According to Scarlett, sophomore welcome and the second year experience were not intended to be an equivalent replacement to Bear Beginnings. For some students at least, Sophomore Welcome succeeded in helping sophomores transition to their second years.

“I thought [Sophomore Welcome] was the right thing to do, but I’m glad that it wasn’t the full week that freshmen had,” Paradi said. “We went through the WUSA stuff last year and we did a lot of getting familiar with WashU, so I’m glad we didn’t have to redo that. But I’m glad that they at least tried to do something for us, even if it wasn’t necessarily what we would have wanted.”

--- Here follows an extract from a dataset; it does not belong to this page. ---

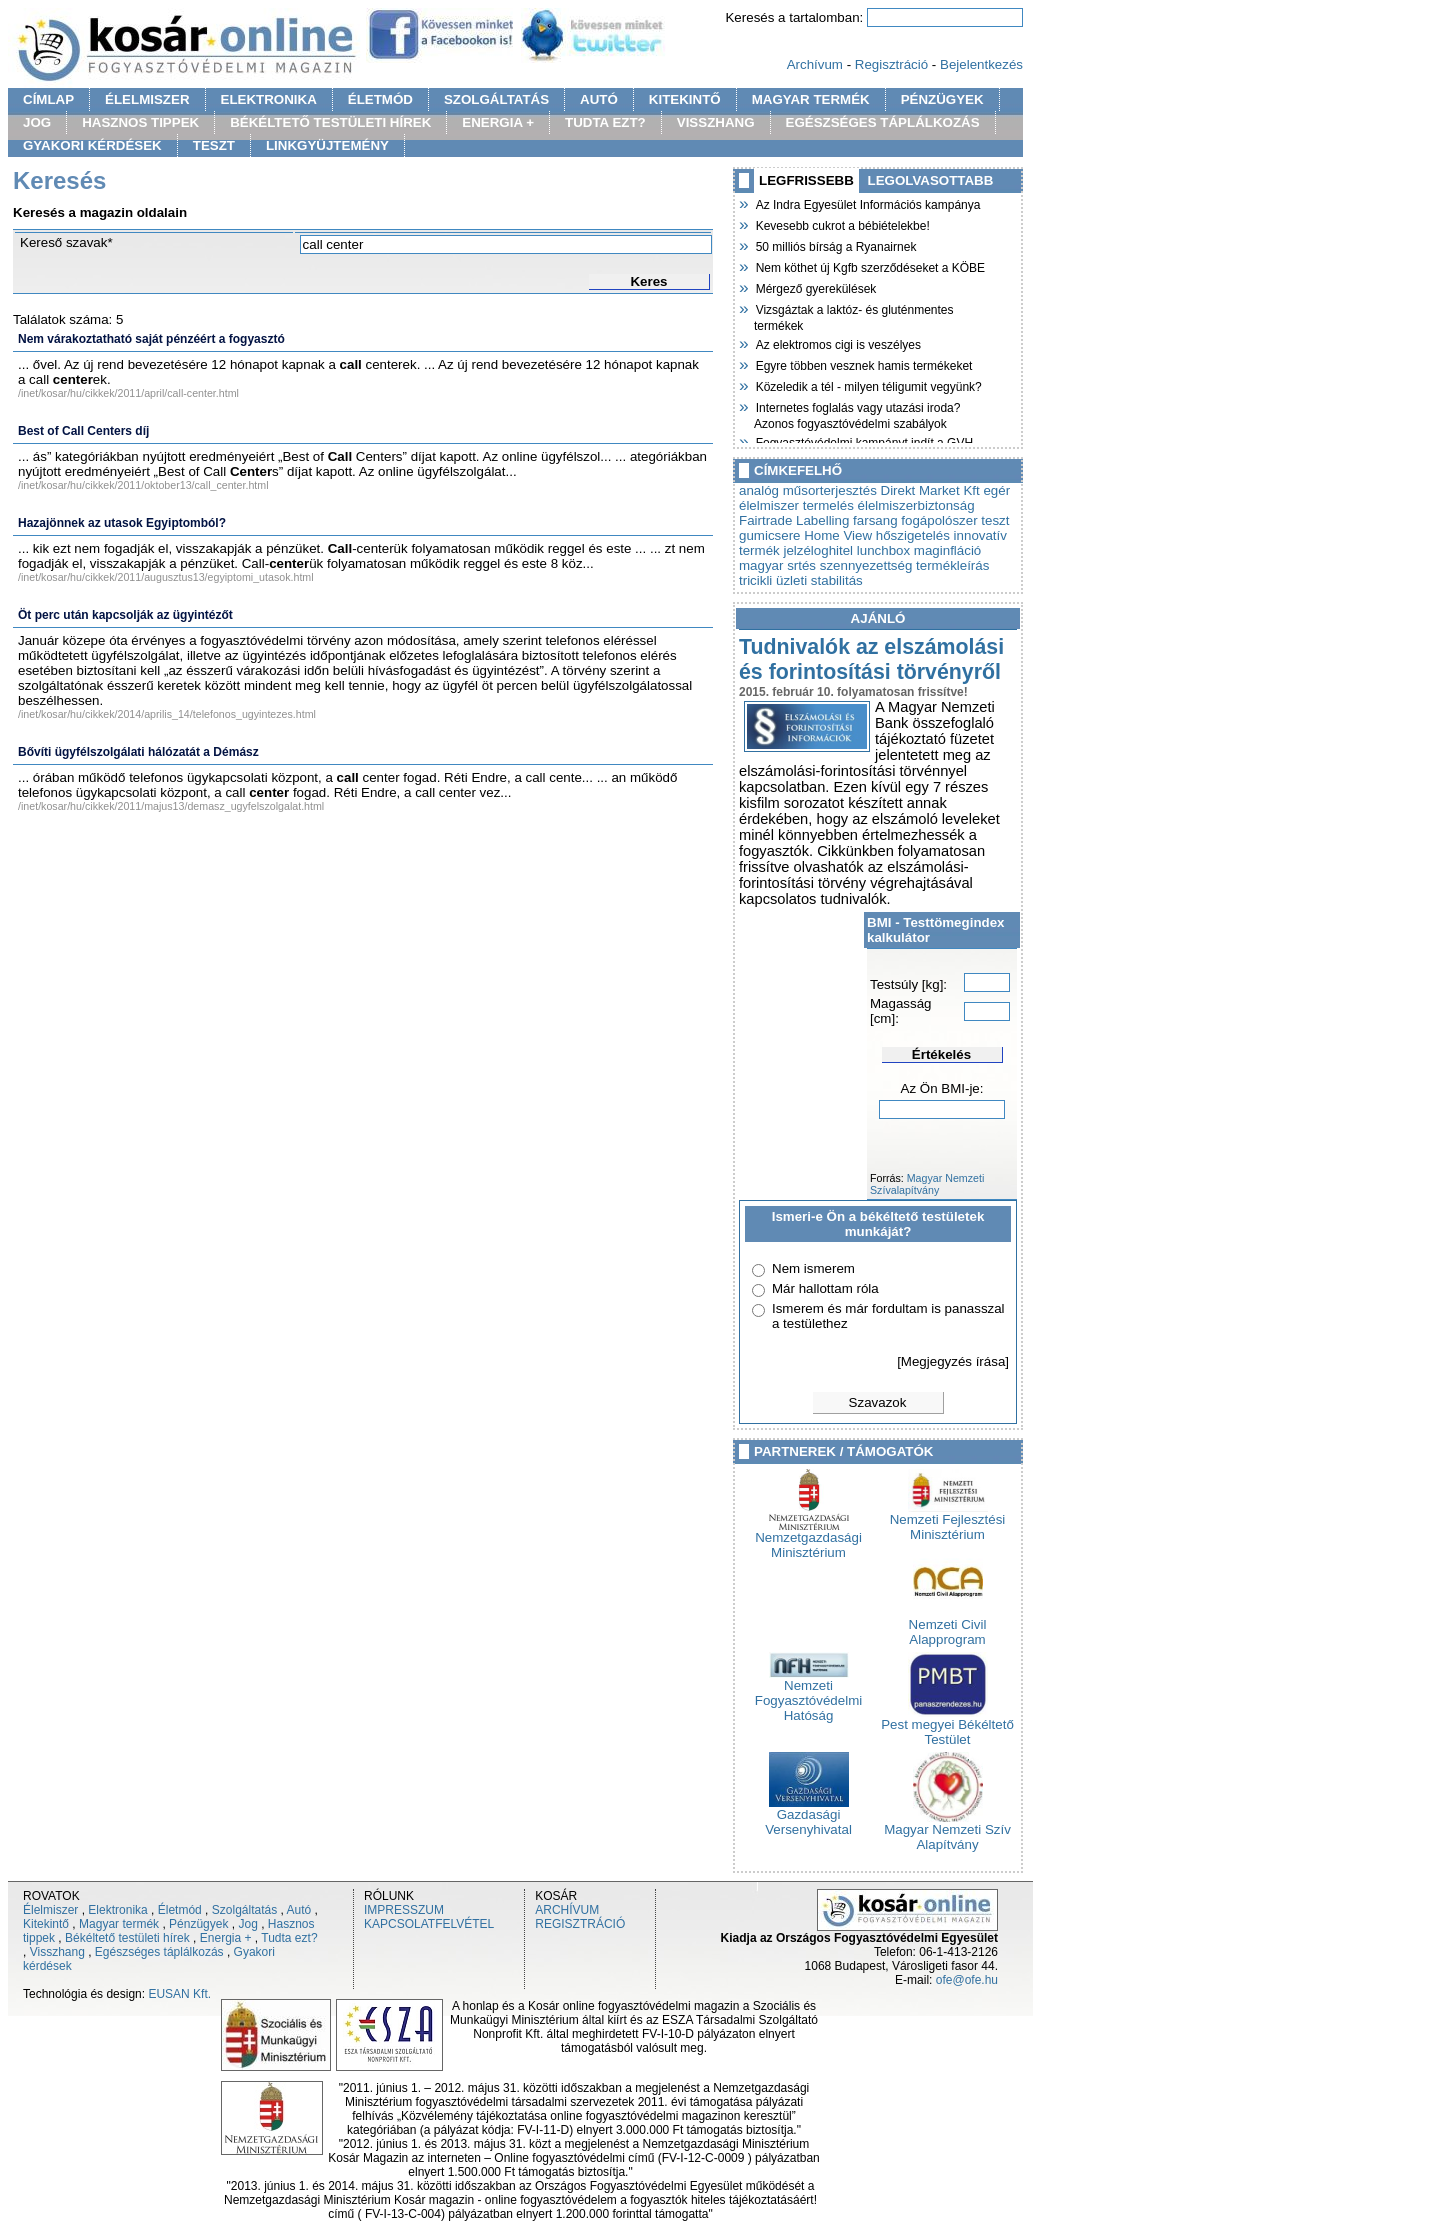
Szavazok (878, 1402)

As Sophomore Welcome came to a close, Associate Vice Chancellor for Student Affairs and Dean of Students Rob Wild congratulated the Class of 2024 on its accomplishments and perseverance as students were presented with commemorative lapel pins.

“We hope you’re able to reflect on and recognize the growth you had and the accomplishments that will continue to build and share your legacy that each one of you leaves,” Wild said. “Not only did you choose to come here, but you did so knowing the challenges that we would face together. No parties, all remote classes for some of you, wearing masks, living with uncertainty. But you did it. You did it together. Congratulations you guys. It’s great to have you back.”